Alternately titled: A Random Day I Don’t Want to Forget So I’m Writing About it Here.

Our last day in Honduras was spent driving to a beach on the Caribbean. Having never seen the Caribbean, I was excited about this adventure, even though it meant three hours of driving and a 4 pm beach arrival. As we drove through the industrial port town where we would be having our “relaxation day,” I realized I might need to adjust my expectations of “an afternoon on a Caribbean beach.” Sure enough, Joe summed up our experience of the beach nicely as we surveyed the less than pristine shoreline: “If someone had told me to imagine the worst beach possible, I still wouldn’t have pictured this.”

Selegna, our staff member from Panama, had other words comparing this Honduran beach to Panamanian beaches, but they were even less uplifting than Joe’s evaluation. We didn’t get in the water.

We spent the night on the floor of an old conference room on a navy base. There was a large rottweiler roaming the base, hardened looking men in camo perpetually flicking the safeties on their semi-automatic rifles, and electric razor wire surrounding the whole scene. Before we headed to “bed” at midnight, the project leader from Honduras warned us to stay on the base. “There is nothing good out there for you,” he said, pointing towards the street on the other side of the fence. “WHY in the WORLD would I consider leaving the base?” I asked Selegna later, completely incredulous. She laughed, and told me that this town was known for its discos, and we were on a trip with 40 college students. Oh.

Regardless, Easter morning dawned. Our 3:45 am leave time had something to do with the Guatemalan border crossing opening at 6 am. I would’ve been more bothered by the fact that my alarm was blaring at 3:30 if I hadn’t passed the night on a peeling linoleum floor. I started out the resurrection celebration like a good Presbyterian, gently shaking Kristen’s shoulder. “He is risen!” I said. “He is risen indeed,” she answered, rubbing her eyes and shaking her head.

I moved on to Jenna. “Jenna, good morning! He is risen!” “PTL (Praise The Lord),”
she said, her voice flat. It’s hard to muster spiritual joy at before dawn.

“Selegna! He is risen!” I said, cheerily greeting a very weary looking Selegna who had forgone sleep altogether. “I’ll pray for you,” she answered, slowly blinking at me like the room had started spinning. I glanced back at Kristen with a confused smile. Alright then. Maybe a nap on the bus, hmm?

“Jeff, He is risen!” I said, throwing my pack into the van. “And so are we,” he answered. Heh.
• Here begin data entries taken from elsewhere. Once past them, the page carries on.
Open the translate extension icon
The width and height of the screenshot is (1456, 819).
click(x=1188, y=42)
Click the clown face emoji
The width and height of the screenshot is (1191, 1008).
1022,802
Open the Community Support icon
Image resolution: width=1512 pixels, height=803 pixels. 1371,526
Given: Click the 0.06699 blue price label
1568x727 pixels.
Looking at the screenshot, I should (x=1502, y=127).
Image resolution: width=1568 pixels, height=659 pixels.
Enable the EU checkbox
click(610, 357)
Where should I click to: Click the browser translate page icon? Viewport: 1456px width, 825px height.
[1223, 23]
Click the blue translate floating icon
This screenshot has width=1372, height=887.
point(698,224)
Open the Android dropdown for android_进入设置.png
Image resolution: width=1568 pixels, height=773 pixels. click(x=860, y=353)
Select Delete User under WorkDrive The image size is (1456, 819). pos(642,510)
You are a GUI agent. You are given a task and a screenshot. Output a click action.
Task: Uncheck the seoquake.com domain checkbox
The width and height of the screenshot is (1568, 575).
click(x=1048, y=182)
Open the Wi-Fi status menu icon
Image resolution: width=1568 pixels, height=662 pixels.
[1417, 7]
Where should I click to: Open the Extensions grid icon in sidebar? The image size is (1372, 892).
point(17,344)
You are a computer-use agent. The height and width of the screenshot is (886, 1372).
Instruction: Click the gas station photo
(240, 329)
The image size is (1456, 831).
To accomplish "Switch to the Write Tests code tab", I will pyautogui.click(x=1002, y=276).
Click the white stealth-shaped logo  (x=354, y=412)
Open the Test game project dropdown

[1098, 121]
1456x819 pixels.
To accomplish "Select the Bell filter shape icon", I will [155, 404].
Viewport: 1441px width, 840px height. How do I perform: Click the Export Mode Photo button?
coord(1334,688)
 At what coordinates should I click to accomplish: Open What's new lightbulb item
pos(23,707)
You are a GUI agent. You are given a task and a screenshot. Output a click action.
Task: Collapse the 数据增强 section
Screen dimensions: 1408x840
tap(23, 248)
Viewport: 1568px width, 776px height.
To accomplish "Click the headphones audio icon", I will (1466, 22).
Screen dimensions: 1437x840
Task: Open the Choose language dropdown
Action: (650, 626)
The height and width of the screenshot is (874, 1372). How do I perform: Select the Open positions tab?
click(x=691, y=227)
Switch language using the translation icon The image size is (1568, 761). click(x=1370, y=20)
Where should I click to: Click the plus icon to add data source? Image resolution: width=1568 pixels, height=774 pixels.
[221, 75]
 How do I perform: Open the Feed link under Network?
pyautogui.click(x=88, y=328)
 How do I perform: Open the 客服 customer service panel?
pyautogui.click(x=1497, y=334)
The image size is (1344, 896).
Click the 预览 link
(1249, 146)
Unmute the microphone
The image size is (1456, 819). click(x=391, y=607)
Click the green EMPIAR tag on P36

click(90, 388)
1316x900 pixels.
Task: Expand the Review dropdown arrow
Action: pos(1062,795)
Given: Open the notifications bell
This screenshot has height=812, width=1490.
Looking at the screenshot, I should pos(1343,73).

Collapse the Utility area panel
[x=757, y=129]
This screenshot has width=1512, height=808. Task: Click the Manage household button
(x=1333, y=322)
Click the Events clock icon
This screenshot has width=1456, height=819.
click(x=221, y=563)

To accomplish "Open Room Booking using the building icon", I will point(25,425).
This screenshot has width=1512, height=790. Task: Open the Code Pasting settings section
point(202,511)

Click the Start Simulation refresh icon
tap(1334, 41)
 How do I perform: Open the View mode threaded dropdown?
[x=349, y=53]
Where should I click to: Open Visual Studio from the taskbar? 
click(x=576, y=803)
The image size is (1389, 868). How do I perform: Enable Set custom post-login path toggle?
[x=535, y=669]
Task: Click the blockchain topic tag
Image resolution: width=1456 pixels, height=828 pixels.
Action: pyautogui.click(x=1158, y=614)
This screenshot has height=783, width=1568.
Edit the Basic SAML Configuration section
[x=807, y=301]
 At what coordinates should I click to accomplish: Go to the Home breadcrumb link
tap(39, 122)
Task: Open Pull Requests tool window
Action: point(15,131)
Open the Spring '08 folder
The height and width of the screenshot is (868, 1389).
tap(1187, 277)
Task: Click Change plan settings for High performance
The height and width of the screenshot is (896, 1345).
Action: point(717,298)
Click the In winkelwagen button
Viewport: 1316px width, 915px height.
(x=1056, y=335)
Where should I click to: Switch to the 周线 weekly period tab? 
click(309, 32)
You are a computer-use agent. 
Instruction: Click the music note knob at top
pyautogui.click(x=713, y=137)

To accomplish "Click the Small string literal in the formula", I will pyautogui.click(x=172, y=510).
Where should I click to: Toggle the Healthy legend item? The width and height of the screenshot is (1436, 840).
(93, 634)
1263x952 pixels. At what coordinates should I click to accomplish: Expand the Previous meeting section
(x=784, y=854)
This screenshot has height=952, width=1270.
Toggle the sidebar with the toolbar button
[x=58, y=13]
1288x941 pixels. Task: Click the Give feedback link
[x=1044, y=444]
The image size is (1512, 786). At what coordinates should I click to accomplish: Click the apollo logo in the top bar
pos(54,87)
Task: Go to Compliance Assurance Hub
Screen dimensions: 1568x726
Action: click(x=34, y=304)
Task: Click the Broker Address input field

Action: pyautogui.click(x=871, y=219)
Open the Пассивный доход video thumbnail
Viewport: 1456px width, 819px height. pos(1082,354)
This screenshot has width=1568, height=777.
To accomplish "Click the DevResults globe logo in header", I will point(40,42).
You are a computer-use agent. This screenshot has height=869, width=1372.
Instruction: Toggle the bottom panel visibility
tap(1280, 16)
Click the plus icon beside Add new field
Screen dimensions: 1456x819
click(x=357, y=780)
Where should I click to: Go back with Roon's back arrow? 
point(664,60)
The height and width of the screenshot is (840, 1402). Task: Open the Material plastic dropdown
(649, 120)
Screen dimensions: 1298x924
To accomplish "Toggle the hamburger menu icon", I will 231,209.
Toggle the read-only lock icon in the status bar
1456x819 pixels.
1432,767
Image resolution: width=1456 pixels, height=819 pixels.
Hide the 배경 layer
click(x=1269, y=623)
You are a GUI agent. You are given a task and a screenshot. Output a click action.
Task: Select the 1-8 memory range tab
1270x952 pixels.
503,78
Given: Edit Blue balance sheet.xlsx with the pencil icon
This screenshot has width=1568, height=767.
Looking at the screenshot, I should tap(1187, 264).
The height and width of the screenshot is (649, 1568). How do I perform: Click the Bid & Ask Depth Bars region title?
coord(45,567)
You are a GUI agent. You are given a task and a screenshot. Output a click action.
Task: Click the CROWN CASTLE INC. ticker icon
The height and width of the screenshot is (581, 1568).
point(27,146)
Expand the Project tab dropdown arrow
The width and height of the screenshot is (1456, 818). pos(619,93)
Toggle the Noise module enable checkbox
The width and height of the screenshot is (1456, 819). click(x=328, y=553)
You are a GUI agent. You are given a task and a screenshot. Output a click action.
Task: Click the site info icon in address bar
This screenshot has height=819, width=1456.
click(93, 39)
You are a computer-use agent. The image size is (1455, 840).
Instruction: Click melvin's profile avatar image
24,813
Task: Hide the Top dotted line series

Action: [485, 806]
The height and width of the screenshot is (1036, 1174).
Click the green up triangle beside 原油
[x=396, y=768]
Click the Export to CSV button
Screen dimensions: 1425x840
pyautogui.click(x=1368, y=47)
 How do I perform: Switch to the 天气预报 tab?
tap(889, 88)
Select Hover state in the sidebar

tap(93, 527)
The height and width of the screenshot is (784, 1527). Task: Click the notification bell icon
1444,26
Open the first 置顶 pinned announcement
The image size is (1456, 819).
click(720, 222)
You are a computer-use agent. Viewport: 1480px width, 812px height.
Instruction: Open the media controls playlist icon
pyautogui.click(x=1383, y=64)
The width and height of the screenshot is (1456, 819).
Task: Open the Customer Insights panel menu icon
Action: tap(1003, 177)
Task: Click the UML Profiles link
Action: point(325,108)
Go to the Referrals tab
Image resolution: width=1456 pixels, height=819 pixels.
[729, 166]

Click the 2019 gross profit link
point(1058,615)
And finally there was Joe, who closed things out nicely with a rousing 4 am “He is risen indeed!” I guess the Mennonite Brethren clan knows their Easter greetings. Peace be with you, Joe.

The sun rose as we crossed from Honduras into Guatemala. I spent several moments pondering the geography of traveling back to El Salvador by way of Guatemala from Honduras, and then gave it up as one of those things best left to a person with a map and a vaguely functional sense of direction. Instead, I looked at the rows of banana trees slipping by and tried to calculate the probability that I had eaten a banana from any given one acre grove in Guatemala. “I could’ve eaten from that exact tree,” I thought to myself, “Or that one.”

And I sang softly to myself. “Christ the Lord is risen TOday, aaaaaaAAAleluia.” I murmured the words that my grandma would sing with such vigor every Easter, pounding the piano with determination. He is risen.